What Do Diets and Investing Have in Common?

As we step into the holiday season, it’s always interesting (or perhaps painful) to recall those New Year’s resolutions – particularly about diet and exercise. I read somewhere that health clubs pick up more than 50% of their new members in January. Business for weight loss programs and products is also robust – the proliferation of Jenny Craig and Weight Watcher commercials will astound you at the turn of the New Year. Sadly, most of those new health club members visit less than five times in a month, and never return. Many who join weight loss programs don’t commit long enough to get those “Jennifer Hudson” results.

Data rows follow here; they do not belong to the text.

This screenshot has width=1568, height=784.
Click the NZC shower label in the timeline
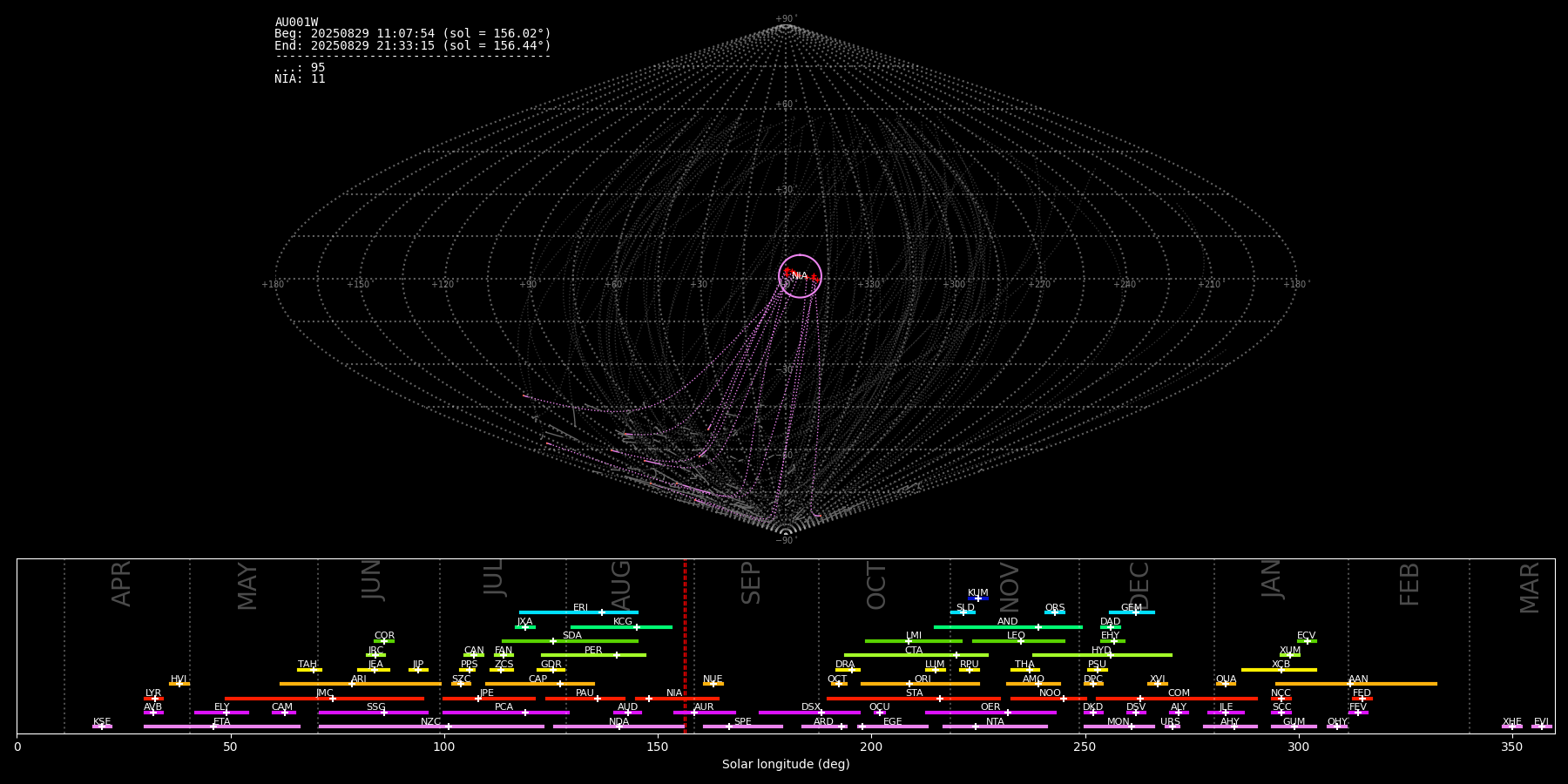click(x=430, y=722)
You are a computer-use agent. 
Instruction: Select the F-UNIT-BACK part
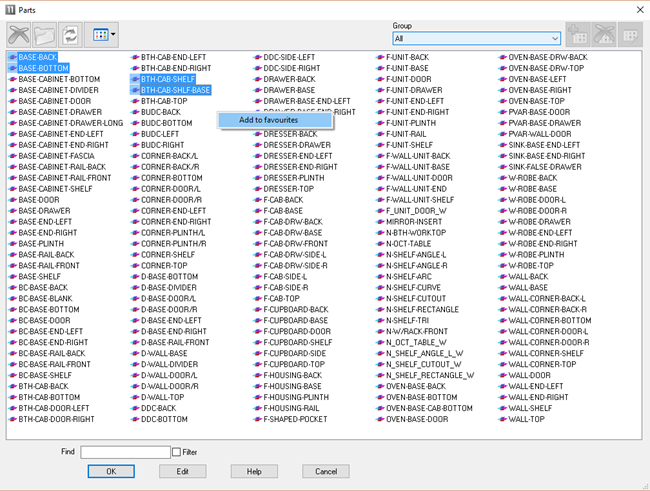click(x=407, y=57)
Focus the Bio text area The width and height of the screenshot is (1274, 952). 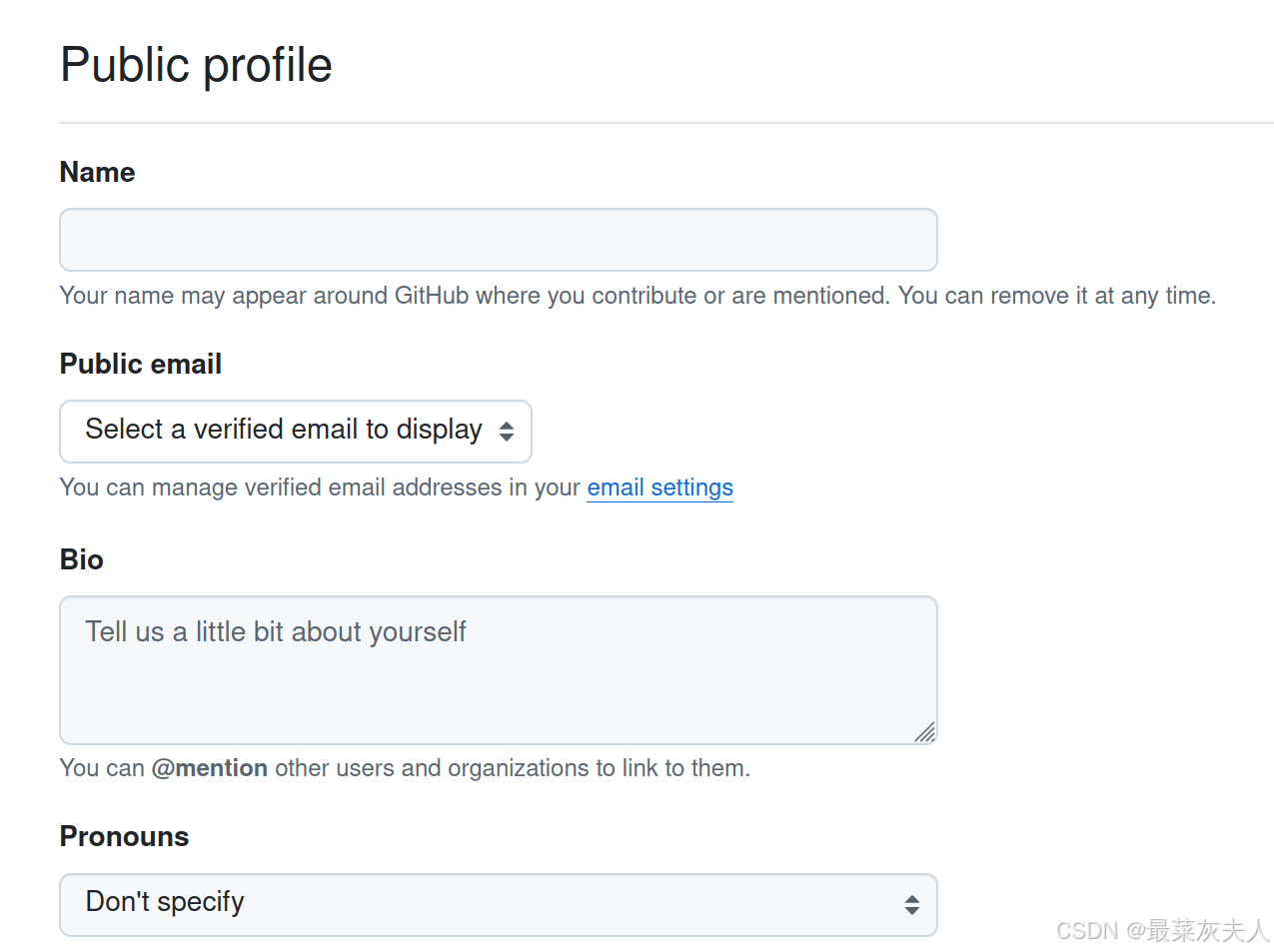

Discipline is Essential to Success
Like most successful endeavors, diet and exercise require a certain amount of discipline. Investing is no different. As I often say, investing is not an event – but rather a dynamic ongoing process. Yet, most people define investing success with a beginning date “when I got in”, and an end date, “when I got out”. By using the boundaries of this definition, people box themselves into perceived optimal times to invest, thus setting up obstacles:

  • “Can’t invest if the government doesn’t raise the debt ceiling.”
  • “Can’t invest during the sequester.”
  • “Not a good time to invest during the euro crisis.”
  • “Markets are too high!”
  • “Rates are too low!”

And on it goes . . .

In addition, those who are invested can also go ‘off the wagon’ during what they perceive to be suboptimal times. Successful investing requires the commitment to trade current capital today for the promise of return potential in the future. Like dieting and exercise, investing has to become an established part of one’s routine.

A Regular Investment Plan Can Help
Constant exposure to the markets, across an array of asset classes, may help smooth out the effects of volatility and help investors take advantage of opportunities caused by market retreats. Then, when capital is needed down the road, portions of that portfolio can be parsed appropriately.

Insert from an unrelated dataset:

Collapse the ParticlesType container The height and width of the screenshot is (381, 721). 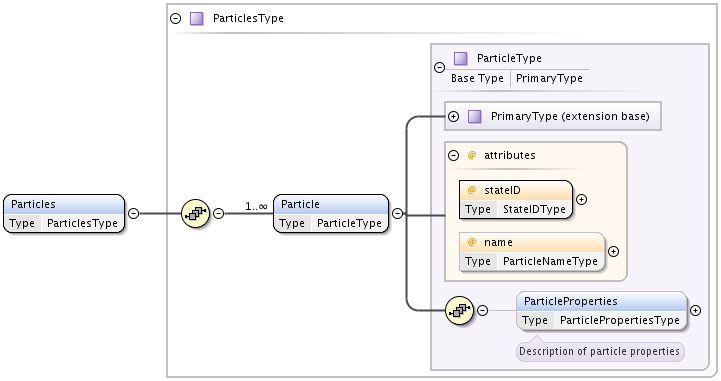tap(176, 18)
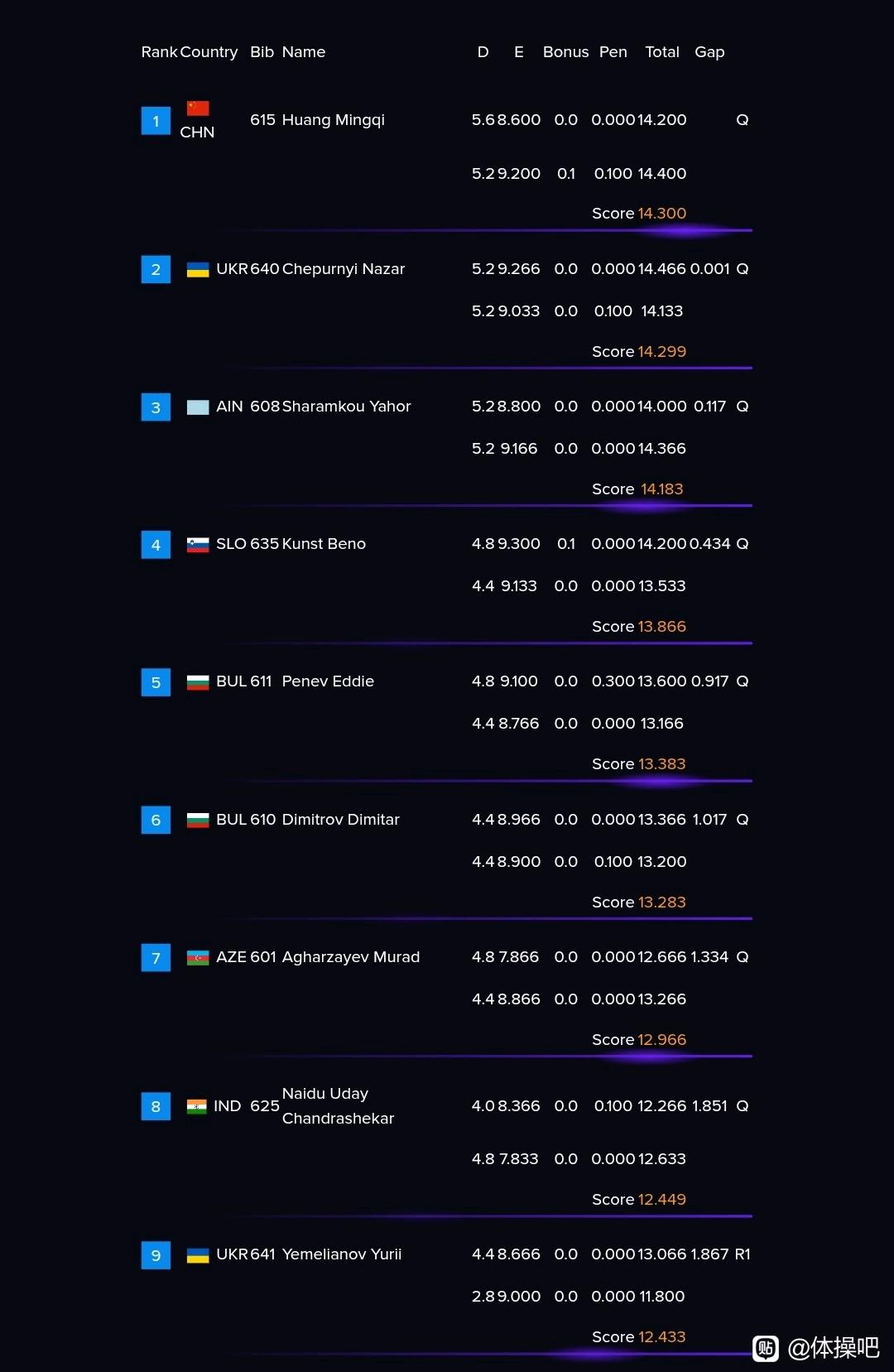Viewport: 894px width, 1372px height.
Task: Click the Bulgaria flag beside Dimitrov Dimitar
Action: [x=198, y=821]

For example, there is much debate about whether bonds are worth owning at this point in the rate cycle. I believe they can still occupy a useful spot in a diverse portfolio. Think about a closet full of shoes. Mine contains sneakers for workouts, dress shoes for work, casual shoes for every day – and galoshes. I rarely wear galoshes, and I’ve heard some folks say they’re out of style. But when the weather here in New England gets nasty, I’m glad I have them in my closet. I believe that when the time comes in the market’s cycle, I’ll be glad to have those bonds in my portfolio as well.

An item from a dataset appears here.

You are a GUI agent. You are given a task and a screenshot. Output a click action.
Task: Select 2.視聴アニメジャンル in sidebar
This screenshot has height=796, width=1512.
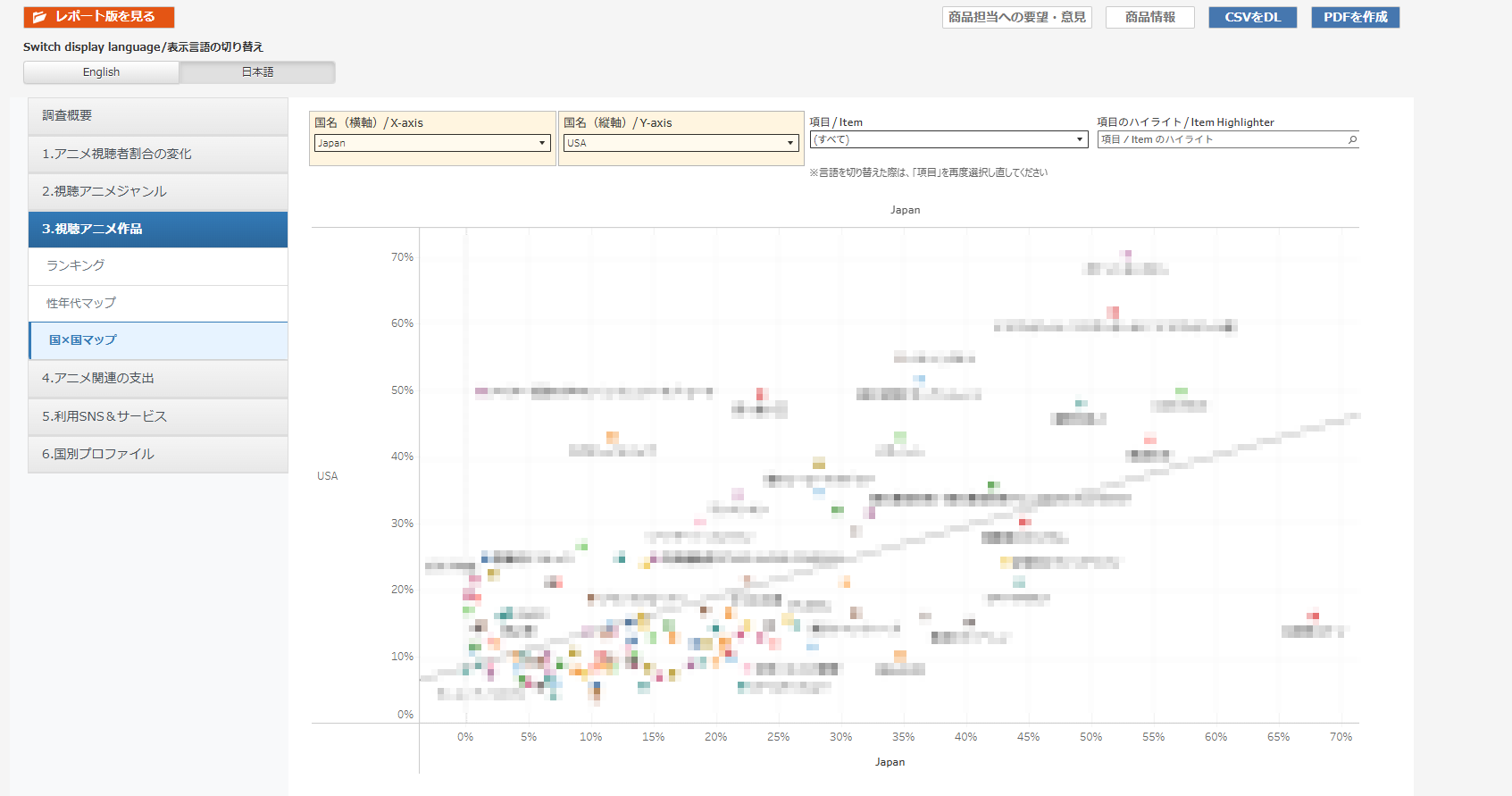pyautogui.click(x=158, y=191)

But enough of my mixed metaphors. Whether you make a resolution in 2014 to diet, exercise or become a better investor, the first step is simply to start. The second is to develop an ongoing discipline – routine and process – that allows you to stay the course and prepare for the inevitable obstacles. We at Pioneer Investments will be talking about “navigating change” in 2014, to help investors better prepare and execute a plan to pursue their goals. Investing, like life, is not drawn in a straight line from beginning to end. Both require a movement forward each day, and full engagement to get the most out of the experience.